O pouco conhecimento que ainda se tem sobre o cérebro traz constantes desafios para a medicina e faz com que toda descoberta sobre ele seja surpreendente.
Eu lembro de um jardim colorido e uma mesa posta, cheia de coisas gostosas.” Essa é a única memória que a aposentada Regina Pinhel, 65 anos, tem dos cinco dias que ficou em coma, em decorrência de um acidente vascular cerebral (AVC), ocorrido em outubro de 2015. Enquanto Regina tinha essa espécie de sonho, seu cérebro, com o auxílio de poderosos medicamentos, lutava para se recuperar do AVC hemorrágico que sofrera dias antes. No total, foram 60 dias de internação, metade deles na UTI. “Os médicos disseram que nesse tipo de AVC a mortalidade é muito alta”, diz o marido, o economista José Roberto Pinhel. “A Regina é um case de sucesso.”
_____
O que fazer: Transcreva fielmente o trecho do texto sobre o AVC que começa em "O pouco conhecimento" e vai até "ele seja surpreendente.", incluindo essas palavras. Os itens não são necessários para realizar nada aqui.

Extratos de dados:
_____
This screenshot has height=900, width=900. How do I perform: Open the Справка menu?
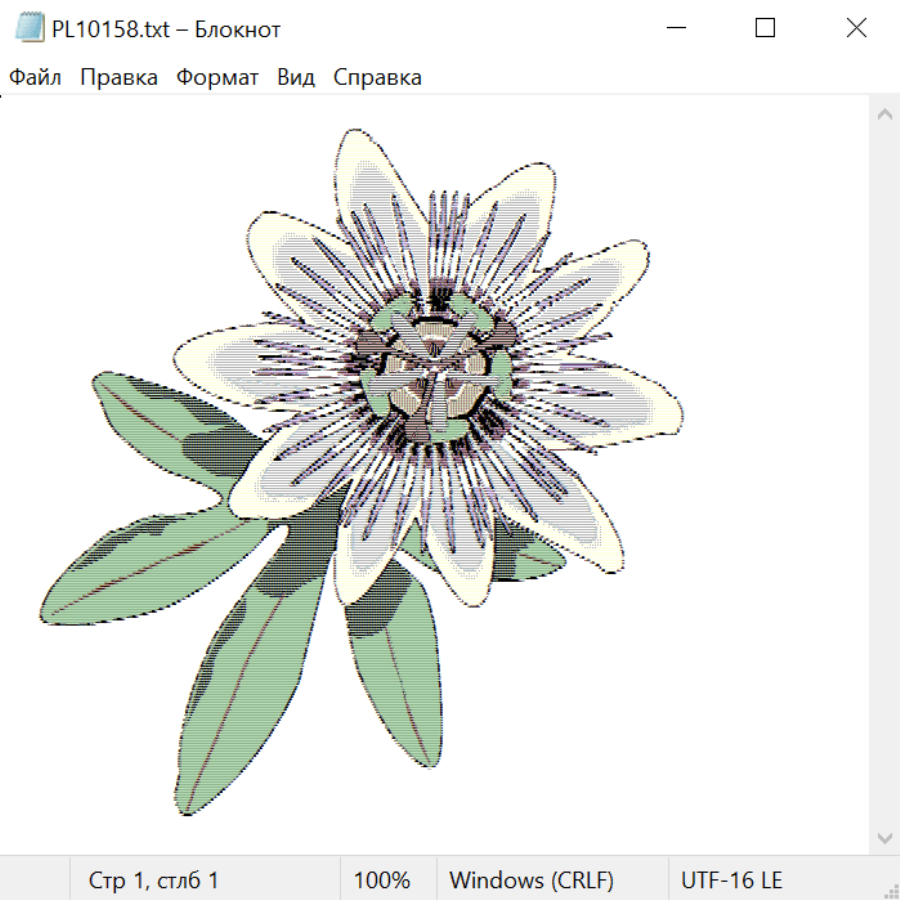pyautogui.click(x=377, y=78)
_____
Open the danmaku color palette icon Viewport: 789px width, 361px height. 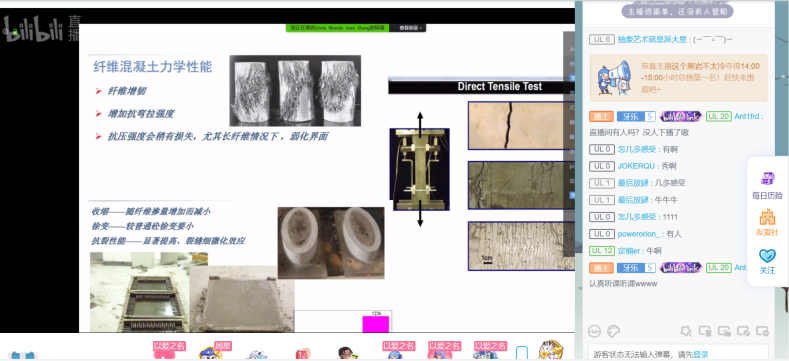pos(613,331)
_____
Resultado esperado:
O pouco conhecimento que ainda se tem sobre o cérebro traz constantes desafios para a medicina e faz com que toda descoberta sobre ele seja surpreendente.